Joel Schumacher, director of 2 Batman movies and ‘The Lost Boys’, dies aged 80 after year-long cancer battle

His ‘Batman Forever’, starring Val Kilmer, Tommy Lee Jones, Jim Carrey and Nicole Kidman, grossed over $300M. He also made the 1997 ‘Batman and Robin’, starring George Clooney and Arnold Schwarzenegger
PUBLISHED JUN 22, 2020
(Getty Images)
(Getty Images)

Filmmaker Joel Schumacher died in New York City on Monday, June 22, after a year-long battle with cancer at the age of 80. Schumacher has long been considered a Hollywood legend. 

Born on August 29, 1939, in New York City, Schumacher initially worked in the fashion industry before entering film as a costume designer for Woody Allen’s 1973 film ‘Sleeper’. He studied at Parsons the New School for Design and the Fashion Institute of Technology in New York. He worked in the fashion industry for some time before deciding to pursue a career in filmmaking. According to Variety, Schumacher brought his fashion background to directing.

Schumacher’s first directing assignment was on television: 1974's telefilm ‘Virginia Hill’, which he also co-wrote. Again in 1979, he directed a telefilm that he wrote, ‘Amateur Night at the Dixie Bar and Grill’. 

His first hit came in 1985 with ‘St Elmo’s Fire’, which then led him to make ‘The Lost Boys’ in 1987. The film was a far bigger hit than the former.

One of Schumacher’s bigger projects was taking over the ‘Batman’ franchise after Tim Burton exited the series after two successful films. Schumacher’s ‘Batman Forever’, starring Val Kilmer, Tommy Lee Jones, Jim Carrey, and Nicole Kidman, grossed more than $300 million worldwide. He also went ahead to create the 1997 ‘Batman and Robin’, starring George Clooney and Arnold Schwarzenegger.

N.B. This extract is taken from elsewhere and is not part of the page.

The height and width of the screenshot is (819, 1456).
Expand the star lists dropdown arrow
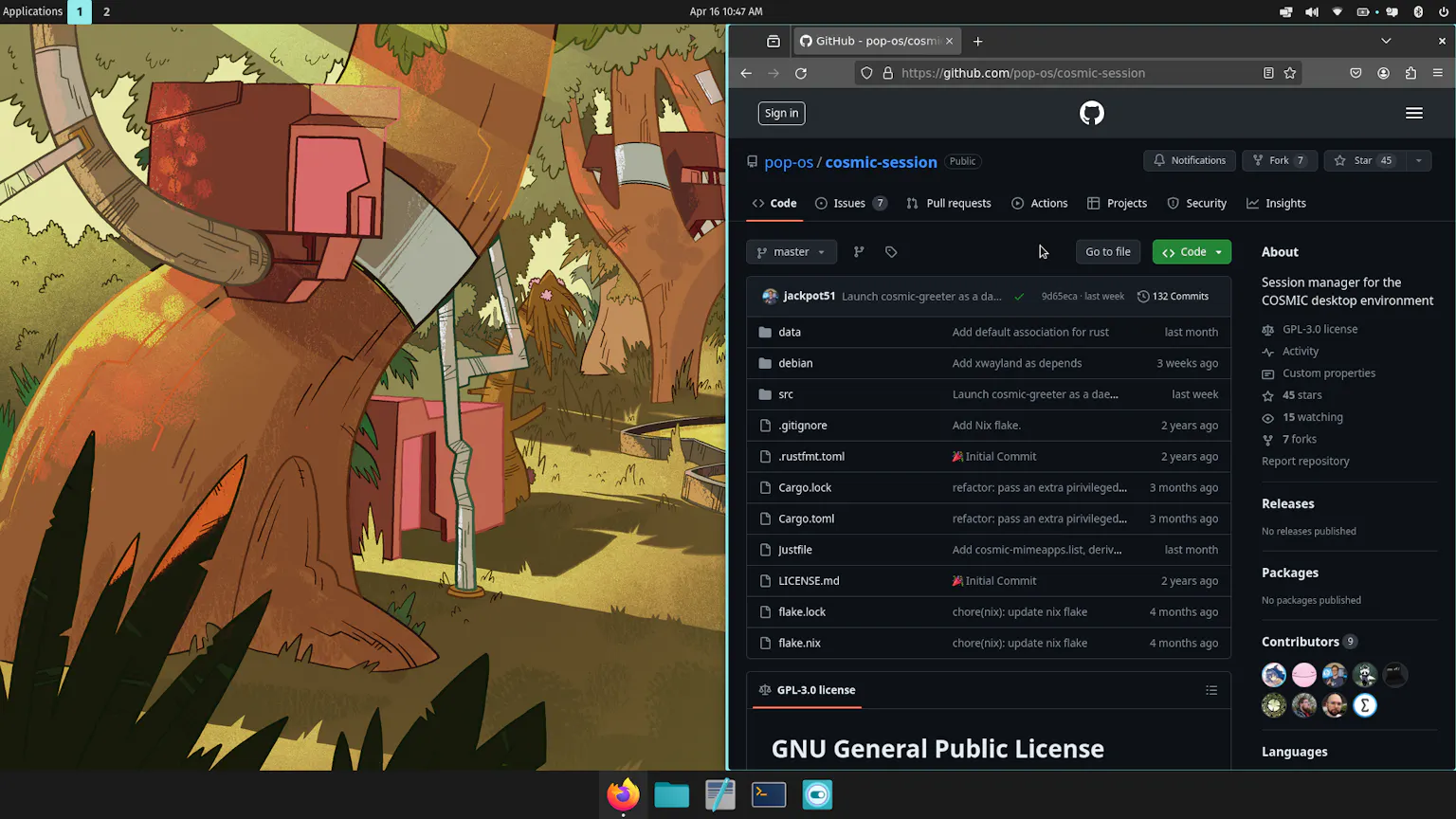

In a 2017 interview talking about ‘Batman and Robin’, Schumacher said, “I think I’m one of the luckiest people that ever lived. I got my dream. I got it so much bigger than even I could have dreamed it. You know, I’m just a kid whose parents died very young who was on his own and grew up behind a movie theater before TV, and I wanted to tell those stories, and look what happened.”

The filmmaker’s many credits include titles such as ‘D.C. Cab’, ‘The Incredible Shrinking Woman’, ‘Phone Booth’ ‘The Phantom of the Opera’, ‘Flatliners’, ‘Flawless’, ‘Trespass’, and even two 2013 episodes of the Netflix series, 'House of Cards'.

Camerimage, the International Film Festival of the Art of Cinematography, awarded Schumacher a special award in 2010. He also received the Distinguished Collaborator Award at the Costume Designers Guild Awards in 2011.